→ **Exercise description**
The answer must consist of every line from the data that holds "computer".

→ **Record extracts**
********

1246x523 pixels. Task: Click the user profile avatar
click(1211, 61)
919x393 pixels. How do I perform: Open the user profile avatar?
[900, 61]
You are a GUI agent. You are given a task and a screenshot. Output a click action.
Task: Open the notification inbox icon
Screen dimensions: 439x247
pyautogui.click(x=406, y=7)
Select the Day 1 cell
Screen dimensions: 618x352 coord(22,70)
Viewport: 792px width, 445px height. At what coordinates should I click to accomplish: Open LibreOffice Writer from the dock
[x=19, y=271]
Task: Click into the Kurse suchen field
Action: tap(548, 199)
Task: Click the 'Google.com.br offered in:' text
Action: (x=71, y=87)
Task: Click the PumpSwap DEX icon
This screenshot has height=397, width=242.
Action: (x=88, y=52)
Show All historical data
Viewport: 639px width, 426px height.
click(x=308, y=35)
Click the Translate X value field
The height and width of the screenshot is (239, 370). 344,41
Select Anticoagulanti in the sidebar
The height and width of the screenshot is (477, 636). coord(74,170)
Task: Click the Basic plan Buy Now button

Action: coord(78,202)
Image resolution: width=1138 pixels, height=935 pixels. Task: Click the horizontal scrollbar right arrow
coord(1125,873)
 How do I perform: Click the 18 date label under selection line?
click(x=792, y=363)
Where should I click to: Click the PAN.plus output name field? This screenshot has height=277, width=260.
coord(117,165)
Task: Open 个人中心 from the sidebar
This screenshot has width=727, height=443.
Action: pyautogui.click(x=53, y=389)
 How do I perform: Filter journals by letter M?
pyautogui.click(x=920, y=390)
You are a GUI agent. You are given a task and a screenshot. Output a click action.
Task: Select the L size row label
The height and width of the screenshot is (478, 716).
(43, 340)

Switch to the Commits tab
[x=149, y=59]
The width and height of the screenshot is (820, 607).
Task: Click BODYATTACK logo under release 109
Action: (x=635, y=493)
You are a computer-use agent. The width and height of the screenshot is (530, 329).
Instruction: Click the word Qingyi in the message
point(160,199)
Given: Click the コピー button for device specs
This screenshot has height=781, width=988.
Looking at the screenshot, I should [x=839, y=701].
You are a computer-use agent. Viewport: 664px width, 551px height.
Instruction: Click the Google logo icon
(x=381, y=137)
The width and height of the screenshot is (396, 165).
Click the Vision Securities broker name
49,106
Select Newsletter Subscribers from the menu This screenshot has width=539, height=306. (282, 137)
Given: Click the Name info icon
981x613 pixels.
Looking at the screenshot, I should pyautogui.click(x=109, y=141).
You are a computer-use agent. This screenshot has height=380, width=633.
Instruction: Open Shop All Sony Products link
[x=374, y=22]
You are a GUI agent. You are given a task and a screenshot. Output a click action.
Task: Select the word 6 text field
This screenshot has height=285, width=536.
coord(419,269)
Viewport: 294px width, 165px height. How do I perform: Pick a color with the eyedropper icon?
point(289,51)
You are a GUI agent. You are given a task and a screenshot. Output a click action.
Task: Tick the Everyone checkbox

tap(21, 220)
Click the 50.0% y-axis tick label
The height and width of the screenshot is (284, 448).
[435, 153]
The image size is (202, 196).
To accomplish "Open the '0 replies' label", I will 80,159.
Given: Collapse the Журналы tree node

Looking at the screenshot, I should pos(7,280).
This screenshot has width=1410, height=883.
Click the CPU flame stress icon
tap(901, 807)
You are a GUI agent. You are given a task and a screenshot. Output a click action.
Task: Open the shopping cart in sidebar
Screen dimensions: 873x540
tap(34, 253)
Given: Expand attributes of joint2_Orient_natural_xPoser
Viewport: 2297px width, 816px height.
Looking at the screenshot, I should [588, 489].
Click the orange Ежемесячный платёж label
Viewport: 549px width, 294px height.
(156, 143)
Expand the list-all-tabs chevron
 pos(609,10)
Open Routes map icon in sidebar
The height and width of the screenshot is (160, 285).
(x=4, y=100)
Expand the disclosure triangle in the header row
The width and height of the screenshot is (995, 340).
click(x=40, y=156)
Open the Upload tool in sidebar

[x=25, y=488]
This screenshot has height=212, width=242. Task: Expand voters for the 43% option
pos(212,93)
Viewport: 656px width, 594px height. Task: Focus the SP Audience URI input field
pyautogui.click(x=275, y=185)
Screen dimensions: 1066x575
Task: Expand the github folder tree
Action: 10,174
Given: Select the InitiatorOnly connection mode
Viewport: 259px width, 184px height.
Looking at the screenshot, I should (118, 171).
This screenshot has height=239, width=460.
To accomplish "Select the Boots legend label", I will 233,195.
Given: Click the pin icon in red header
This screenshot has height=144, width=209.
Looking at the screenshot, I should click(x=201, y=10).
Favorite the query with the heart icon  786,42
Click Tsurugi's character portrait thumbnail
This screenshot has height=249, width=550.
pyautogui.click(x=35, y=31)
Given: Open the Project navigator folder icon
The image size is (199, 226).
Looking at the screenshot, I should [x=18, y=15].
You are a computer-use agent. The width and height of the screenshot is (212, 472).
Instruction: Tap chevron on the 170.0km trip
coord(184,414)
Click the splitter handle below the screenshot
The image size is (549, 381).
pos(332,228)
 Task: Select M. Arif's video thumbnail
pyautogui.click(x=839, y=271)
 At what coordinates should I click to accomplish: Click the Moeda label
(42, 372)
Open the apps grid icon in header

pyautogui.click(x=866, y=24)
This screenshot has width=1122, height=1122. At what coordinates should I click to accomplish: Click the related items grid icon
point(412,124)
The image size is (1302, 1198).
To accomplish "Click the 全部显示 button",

********

→ **Answer for the task**
You are a computer-use agent. The width and height of the screenshot is (530, 329).
You are a computer-use agent. Viewport: 664px width, 551px height.
You are a computer-use agent. This screenshot has height=380, width=633.
You are a computer-use agent. The width and height of the screenshot is (212, 472).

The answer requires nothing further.